Despite the former Prime Minister, who stepped down after the referendum result in 2016, being staunchly Remain, he instead the approach by the European Parliament president is fundamentally wrong.
Juncker delivered his “State of the Union” speech in Strasbourg this week, in which he claimed the UK – and the EU – would regret Brexit.
Outlining what he claimed is a multitude of successes for the bloc, Juncker said Brussels has the “wind back in our sails”.
Juncker unashamedly called for closer ties in defence, budget and strategies throughout Europe, insisting with the recent wave of elections behind them, the EU is safe.
But speaking in Ukraine, at the Yalta European Strategy (YES) forum, Mr Cameron said the EU Juncker outlined was one he may have regrets about in the future.
He said: “The EU is making a mistake if they think simply because Macron had been elected and Angela Merkel will be elected (again) these problems will disappear.

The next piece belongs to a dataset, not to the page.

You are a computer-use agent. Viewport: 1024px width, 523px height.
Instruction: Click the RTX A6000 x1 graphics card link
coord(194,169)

“They haven’t. When Macron was elected there was a record vote for an unpleasant party.
“The worst thing to do is pretend populism doesn’t have real causes and real problems behind it.

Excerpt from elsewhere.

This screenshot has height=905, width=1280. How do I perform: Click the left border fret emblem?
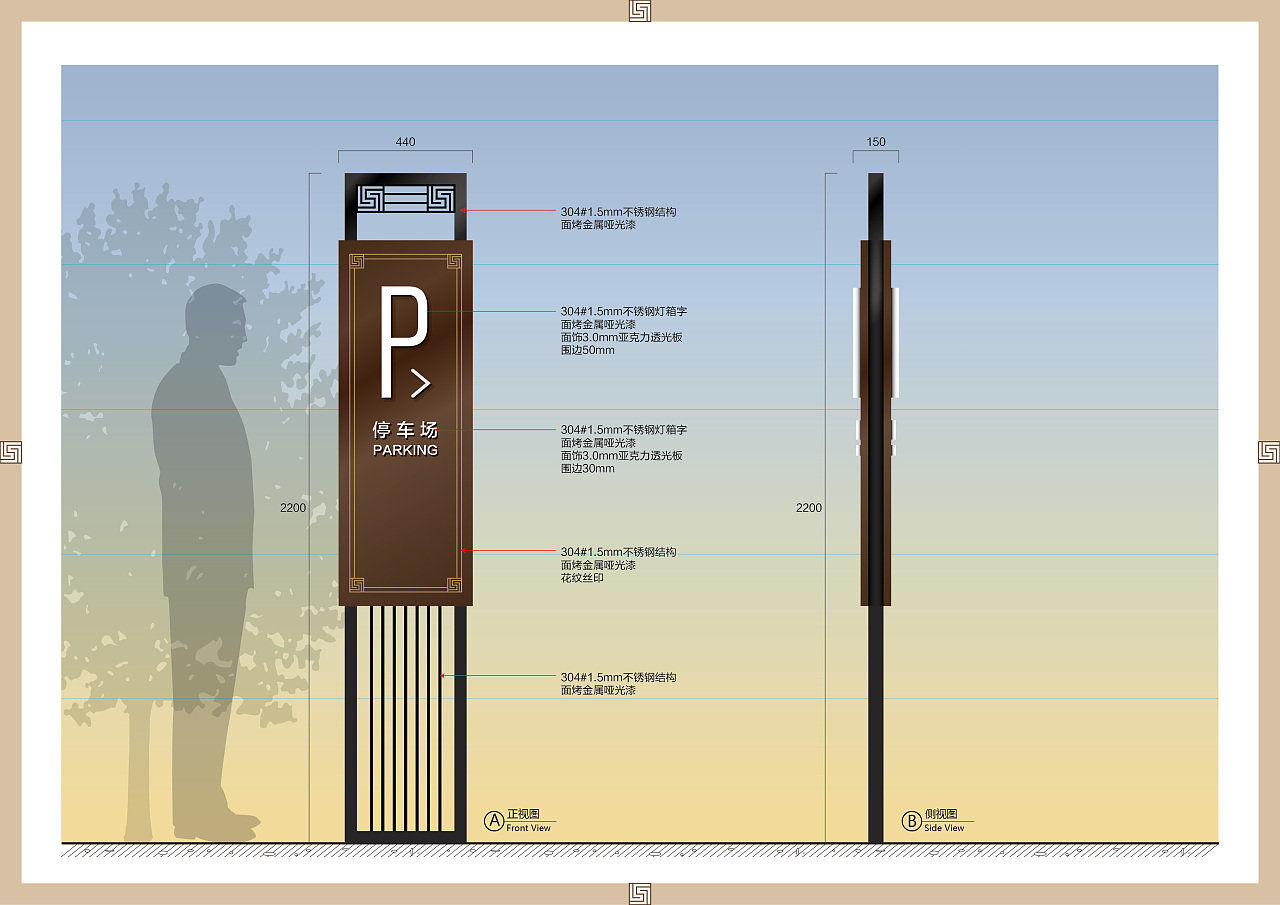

“You have to make sure people don’t get left behind.”
Mr Juncker went off piste from his original speech on Wednesday, which declared the EU would have regrets over Brexit.
However, Mr Cameron said it was Brussels which will be left red faced if it arrogantly refuses to accept the troubles rocking the bloc.

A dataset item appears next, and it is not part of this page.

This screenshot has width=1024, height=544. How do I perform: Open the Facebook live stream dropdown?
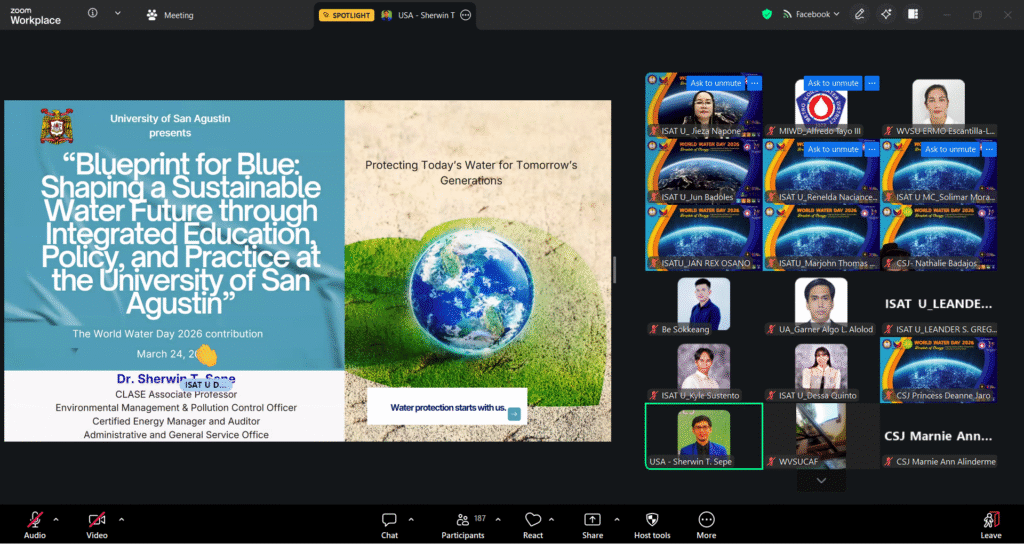pyautogui.click(x=812, y=14)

Mr Cameron said the referendum in the UK was about the “growth of power of the EU” and the member state disagreeing with the spread of power, insisting Juncker needs to accept the fact.
He said: “If politicians in the EU think populism has gone away – that is a mistake.
“The problems are all still there. This is part of the problem with Mr Juncker’s speech.”
Mr Cameron said Mr Juncker was making “a mistake” in his speech in which he called for an ever closer union.
He said:”If your decision is going to be one all powerful presence, an EU army, tax rates imposed by major votes no variable speeds – that is a mistake.
“Are we going to give up being a reluctant tennant and try to be a happy neighbour?
“That is the approach we are taking. I don’t think Mr Juncker’s speech made that choice any easier.”
Because Marine Le Pen was defeated in Paris, and far right groups in the rest of Europe failed to win elections, Juncker and his Brussels allies are pushing ahead with a plan which will further tighten ties around the bloc.
Yet Mr Cameron believes this will cause a second wave of support for parties which buck the Brussels party line.
He said: “We have to look behind the rise of populism and stop politicians from simply complaining (about the rise).
“We have to understand the causes.
“There are two clear causes, while our economic systems deliver growth and prosperity, there are too many people left behind. The rising tide did not lift all boats.
“There are signs of people being left behind. The levels of immigration was too much for some people.
Despite political wrangling at home, and instance Brexit could fail, Mr Cameron insisted his Tory colleagues will carve out a role for Britain as a global leader once again.
He said: “Of course Britain voted to leave the EU, that doesn’t mean Britain will give up its global role.”